- **WHAT IS EXPECTED**:
The required result is an exact copy of every line from the one with "The image size is (744, 694)." through the last line below, with the pictures left out.

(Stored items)
=== Section Start ===
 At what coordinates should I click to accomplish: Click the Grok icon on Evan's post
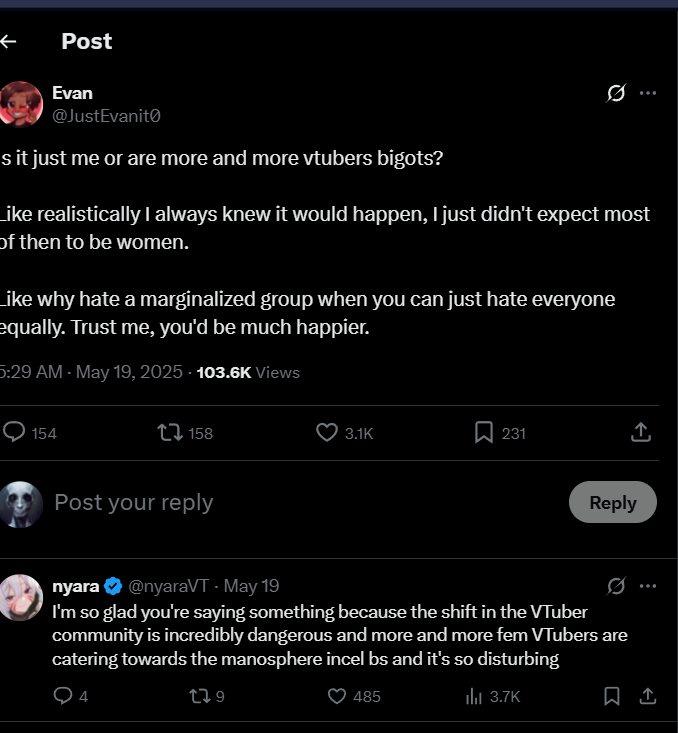click(x=616, y=93)
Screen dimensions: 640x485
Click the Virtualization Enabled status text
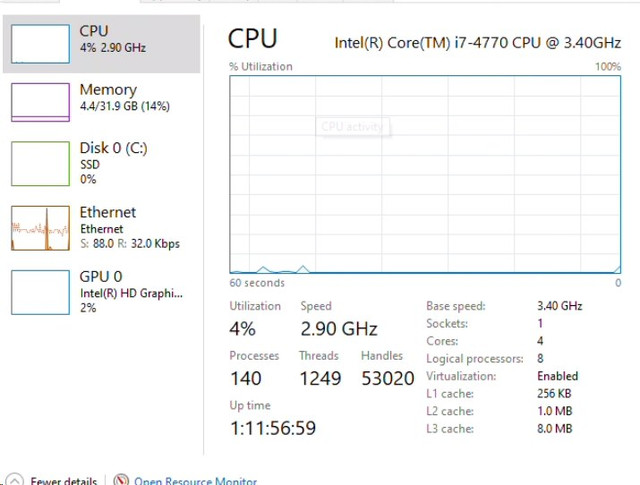pyautogui.click(x=558, y=376)
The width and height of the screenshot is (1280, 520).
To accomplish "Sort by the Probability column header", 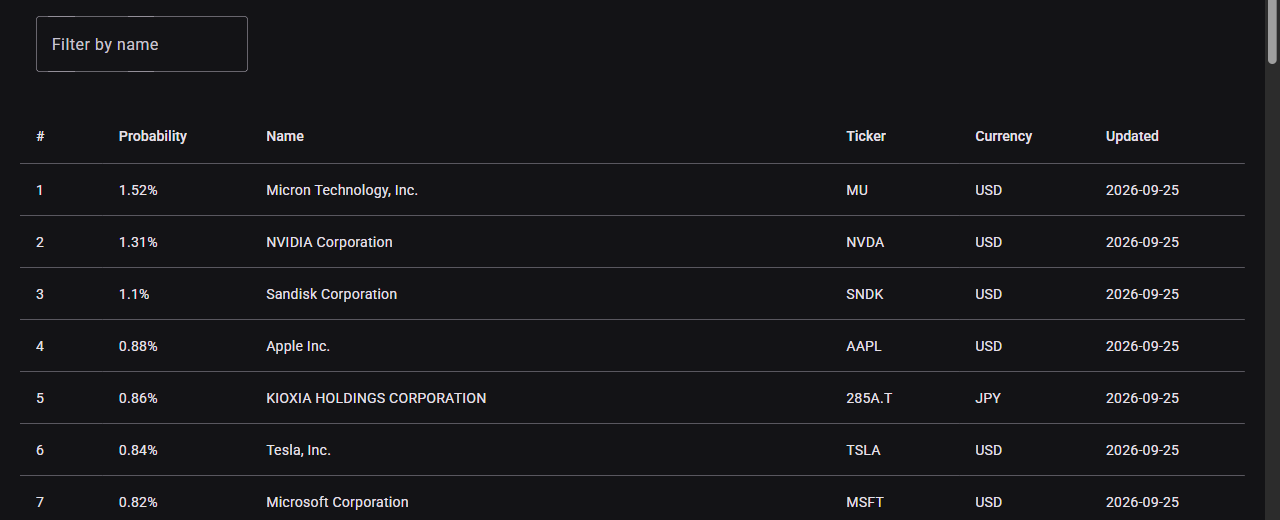I will coord(153,136).
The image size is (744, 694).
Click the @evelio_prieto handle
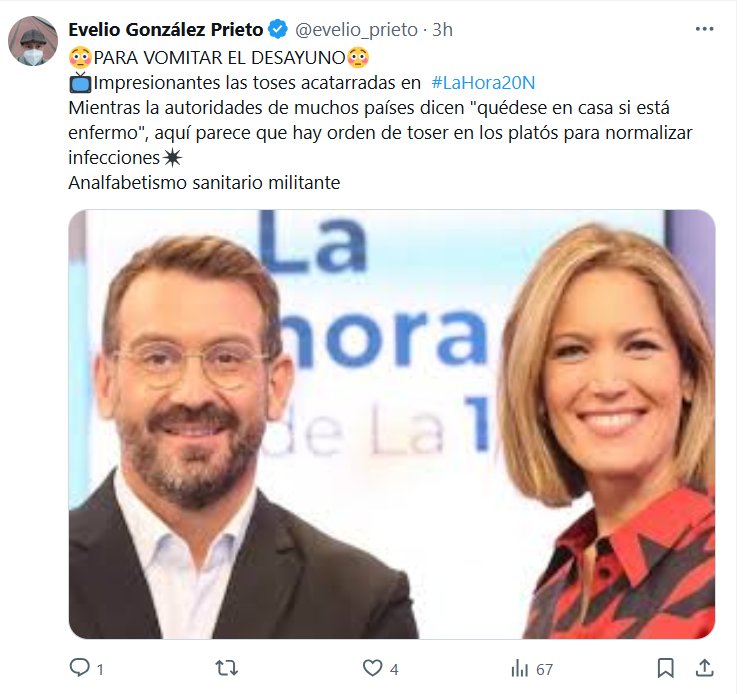click(356, 29)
=== Section End ===
- **EXERCISE ANSWER**:
The image size is (744, 694).
Click the @evelio_prieto handle
click(356, 29)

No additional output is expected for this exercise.